During that same time, however, I had some personal issues occurring that left me completely sidetracked and in prayer over other things.  Throughout the days, God was nudging me to re-focus and read the book, and though I read through parts of it, I never made it to the end by the time the interview came around.  Upon arrival the day of the interview, they handed applicants a questionnaire testing our knowledge of, you guessed it, ABA Therapy.  As I scanned the questions, I hung my head again and began to pray, but this time for God's grace.  "Lord, I know I messed up.  I know that I would know the answers to these questions had I finished the book.  I'm so sorry, Father, but please, cover me in Your grace and let me find favor in Your eyes that I might find it in theirs," was pretty much the exact Jacob style prayer (Genesis 32:26) I prayed that morning.  I knew I had dropped the ball by not reading the book He had led me to purchase and read, and I knew that my own merit was insufficient to lead to a hire, so I said my prayers and purposed to just be me and let God be Him. It worked.  God's grace enveloped me and I was unofficially hired that day and told to be ready for training in the upcoming weeks.  As I drove home that afternoon, I was in shock because the truth of the matter is this - I'm not qualified to do the job, but if any of you receive email from me, then you know that the signature on my outgoing messages says this: "God doesn't call the qualified, He qualifies the called," and this is only one of many times in my life that He has proven this to be true.  I've never been qualified for anything He has called me to do, but because of His amazing grace, He always sees me through.

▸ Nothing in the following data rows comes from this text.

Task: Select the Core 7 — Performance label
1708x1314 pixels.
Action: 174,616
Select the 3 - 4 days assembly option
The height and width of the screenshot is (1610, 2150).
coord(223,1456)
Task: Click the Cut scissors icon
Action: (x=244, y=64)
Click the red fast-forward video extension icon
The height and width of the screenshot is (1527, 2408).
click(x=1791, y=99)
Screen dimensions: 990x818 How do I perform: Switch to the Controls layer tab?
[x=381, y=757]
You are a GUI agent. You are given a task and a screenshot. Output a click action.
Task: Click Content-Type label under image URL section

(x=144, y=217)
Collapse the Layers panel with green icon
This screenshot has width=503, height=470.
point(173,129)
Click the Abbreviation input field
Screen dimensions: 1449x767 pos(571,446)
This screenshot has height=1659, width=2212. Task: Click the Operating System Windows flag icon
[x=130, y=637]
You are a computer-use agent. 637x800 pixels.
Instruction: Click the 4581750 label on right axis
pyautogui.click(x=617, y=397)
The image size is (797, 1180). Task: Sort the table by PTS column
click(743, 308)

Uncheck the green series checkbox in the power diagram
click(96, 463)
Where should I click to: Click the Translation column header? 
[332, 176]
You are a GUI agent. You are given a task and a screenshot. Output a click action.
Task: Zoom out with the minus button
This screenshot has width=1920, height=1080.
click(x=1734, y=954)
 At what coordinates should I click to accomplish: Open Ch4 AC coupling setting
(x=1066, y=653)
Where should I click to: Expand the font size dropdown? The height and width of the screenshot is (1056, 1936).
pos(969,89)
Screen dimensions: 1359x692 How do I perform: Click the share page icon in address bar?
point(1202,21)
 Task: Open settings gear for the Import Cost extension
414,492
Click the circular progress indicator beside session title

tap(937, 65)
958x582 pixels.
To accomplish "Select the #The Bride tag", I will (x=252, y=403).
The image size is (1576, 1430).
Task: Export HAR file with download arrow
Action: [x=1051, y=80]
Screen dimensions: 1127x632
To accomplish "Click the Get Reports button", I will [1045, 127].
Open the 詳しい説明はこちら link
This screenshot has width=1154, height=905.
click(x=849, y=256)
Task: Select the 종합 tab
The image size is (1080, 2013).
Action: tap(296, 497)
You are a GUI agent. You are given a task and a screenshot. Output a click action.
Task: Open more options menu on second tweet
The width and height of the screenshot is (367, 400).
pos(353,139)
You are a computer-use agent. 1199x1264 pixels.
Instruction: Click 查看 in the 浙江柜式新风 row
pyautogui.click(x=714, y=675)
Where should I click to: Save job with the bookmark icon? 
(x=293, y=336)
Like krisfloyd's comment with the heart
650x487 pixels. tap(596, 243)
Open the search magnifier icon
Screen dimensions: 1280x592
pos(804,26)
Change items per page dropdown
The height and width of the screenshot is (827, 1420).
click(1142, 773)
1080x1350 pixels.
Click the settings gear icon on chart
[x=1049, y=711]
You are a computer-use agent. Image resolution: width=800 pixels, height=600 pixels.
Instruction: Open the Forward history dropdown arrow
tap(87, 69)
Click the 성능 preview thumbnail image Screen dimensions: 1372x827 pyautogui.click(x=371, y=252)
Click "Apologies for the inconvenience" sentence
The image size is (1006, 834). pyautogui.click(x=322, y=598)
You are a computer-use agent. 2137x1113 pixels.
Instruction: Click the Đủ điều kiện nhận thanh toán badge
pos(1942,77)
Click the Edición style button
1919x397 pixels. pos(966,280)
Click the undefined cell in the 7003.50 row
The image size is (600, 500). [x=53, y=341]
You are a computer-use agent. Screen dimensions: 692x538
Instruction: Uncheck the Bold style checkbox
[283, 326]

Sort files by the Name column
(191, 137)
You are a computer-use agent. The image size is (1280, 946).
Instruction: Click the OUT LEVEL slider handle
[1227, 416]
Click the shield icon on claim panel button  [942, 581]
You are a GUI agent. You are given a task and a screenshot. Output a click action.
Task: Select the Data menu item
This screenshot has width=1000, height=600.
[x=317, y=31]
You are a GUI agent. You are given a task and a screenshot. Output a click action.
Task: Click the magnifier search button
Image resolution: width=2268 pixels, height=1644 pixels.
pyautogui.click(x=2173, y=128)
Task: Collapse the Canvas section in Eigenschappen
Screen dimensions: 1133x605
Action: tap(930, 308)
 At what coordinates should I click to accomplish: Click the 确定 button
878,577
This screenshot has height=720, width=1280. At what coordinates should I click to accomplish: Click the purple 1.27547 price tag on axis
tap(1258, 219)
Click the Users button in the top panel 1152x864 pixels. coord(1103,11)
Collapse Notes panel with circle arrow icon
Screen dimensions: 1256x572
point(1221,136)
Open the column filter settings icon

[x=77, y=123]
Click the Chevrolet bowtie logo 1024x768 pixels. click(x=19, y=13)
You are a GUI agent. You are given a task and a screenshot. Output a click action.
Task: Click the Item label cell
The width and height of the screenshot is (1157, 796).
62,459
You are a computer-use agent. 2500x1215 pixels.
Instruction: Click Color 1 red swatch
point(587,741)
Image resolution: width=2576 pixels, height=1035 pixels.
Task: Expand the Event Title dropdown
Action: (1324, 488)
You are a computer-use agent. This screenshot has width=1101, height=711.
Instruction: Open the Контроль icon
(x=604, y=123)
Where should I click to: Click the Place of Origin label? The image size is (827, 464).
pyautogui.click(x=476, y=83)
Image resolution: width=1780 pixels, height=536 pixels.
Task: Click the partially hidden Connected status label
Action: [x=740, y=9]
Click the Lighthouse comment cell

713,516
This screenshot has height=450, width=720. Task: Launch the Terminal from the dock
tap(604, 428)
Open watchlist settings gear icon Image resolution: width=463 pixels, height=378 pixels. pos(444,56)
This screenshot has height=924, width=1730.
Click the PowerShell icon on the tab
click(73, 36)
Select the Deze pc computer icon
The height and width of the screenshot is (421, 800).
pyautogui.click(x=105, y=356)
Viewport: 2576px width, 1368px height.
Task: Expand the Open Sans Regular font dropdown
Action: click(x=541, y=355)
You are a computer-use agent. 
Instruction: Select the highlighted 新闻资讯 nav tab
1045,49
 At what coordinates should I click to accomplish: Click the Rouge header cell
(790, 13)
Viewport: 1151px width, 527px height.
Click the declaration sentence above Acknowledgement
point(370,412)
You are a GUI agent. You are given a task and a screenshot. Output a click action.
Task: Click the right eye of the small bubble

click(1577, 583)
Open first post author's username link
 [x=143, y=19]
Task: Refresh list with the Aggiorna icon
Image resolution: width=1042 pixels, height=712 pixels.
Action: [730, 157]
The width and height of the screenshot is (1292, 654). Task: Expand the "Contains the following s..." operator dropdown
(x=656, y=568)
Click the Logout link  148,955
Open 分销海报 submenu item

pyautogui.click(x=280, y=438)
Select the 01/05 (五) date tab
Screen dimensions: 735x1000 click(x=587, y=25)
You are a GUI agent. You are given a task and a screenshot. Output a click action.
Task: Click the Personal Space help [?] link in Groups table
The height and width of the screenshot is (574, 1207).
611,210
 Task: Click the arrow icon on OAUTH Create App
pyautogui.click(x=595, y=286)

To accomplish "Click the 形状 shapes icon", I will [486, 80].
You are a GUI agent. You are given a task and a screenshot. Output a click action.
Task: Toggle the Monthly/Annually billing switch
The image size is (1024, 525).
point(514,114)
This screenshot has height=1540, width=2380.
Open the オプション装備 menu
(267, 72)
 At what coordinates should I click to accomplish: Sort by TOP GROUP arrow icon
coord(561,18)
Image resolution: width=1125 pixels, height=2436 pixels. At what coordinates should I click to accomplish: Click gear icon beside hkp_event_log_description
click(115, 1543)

When I got home that day, I went to check the mail and on the top was an envelope from Joyce Meyer Ministries that had one big word splashed across the front: "GRACE."  It was the very thing I had prayed for only hours earlier.  I smiled and told the Lord thank you because He and I both knew that His grace, His undeserved favor, was the reason behind my hire. The Bible tells us in 2 Corinthians 12:9 that His grace is sufficient for all our needs and that His power is made perfect through our weaknesses.  Notice that it doesn't say His power is made perfect through our strengths, but through our weaknesses.  Paul continued by saying that He was pleased to be weak if it meant that Christ's power would rest on Him and that's how we also should view our weaknesses.  They are not something to despise, but are windows through which we can view God's sovereign power and might.  Take Nick Vujicic for example.  He was born without arms or legs, but today leads a worldwide ministry that instills hope and love to millions.  How?  Because of God's amazing grace through his weaknesses - weaknesses Nick has now come to appreciate as the outlet through which God's power pulses.  Don't see your weaknesses as a handicap, but view them in the light of God's Word.   1 Corinthians 1:27 says that He has chosen the weak of the world to put to shame those who believe they're strong without Him.  Those who believe they're strong enough without God and don't believe they need Him, or worse, that He doesn't even exist, He calls foolish and corrupt (Psalm 14:1), so just know that if you have weaknesses, you're in good company because it is in and through those very weaknesses that the Creator of heaven and earth will show up strong and lavish you with His amazing grace.
Photo credit stylegerms.com


Proverbs 3:5-6 says this: "Trust in the LORD with all your heart and lean not on your own understanding; in all your ways acknowledge him, and he will make your paths straight."  Are you trusting in yourself or Him today?

 
 Youtube video credit at http://www.youtube.com/watch?v=PO7KVCGQRyQ























1 comment:

  1. Your blogs ALWAYS inspire me. How easily I can become disappointed in myself, in others around me. The day is NOT meeting my own expectations. How helpless I feel and can listen to the enemy's voice encouraging the disappointment. To know the Lord uses these very times of weakness to show His grace to us. We can expectantly look forward to those more difficult situations with the hope of grace rathern than defeat. Thank you for your insightful words and encouragement!